» Required work
Please update the lines from the line with "Screen dimensions: 1366x768" to the line with "Open the Selection menu" by putting "Format" in place of "Selection" and changing nothing else. Return only those lines.

» Exercise input
****
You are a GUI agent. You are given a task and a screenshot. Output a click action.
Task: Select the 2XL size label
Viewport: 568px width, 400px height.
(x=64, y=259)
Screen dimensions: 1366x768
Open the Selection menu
****
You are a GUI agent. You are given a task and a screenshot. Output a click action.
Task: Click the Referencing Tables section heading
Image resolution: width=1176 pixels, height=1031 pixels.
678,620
****
» Written response
Screen dimensions: 1366x768
Open the Format menu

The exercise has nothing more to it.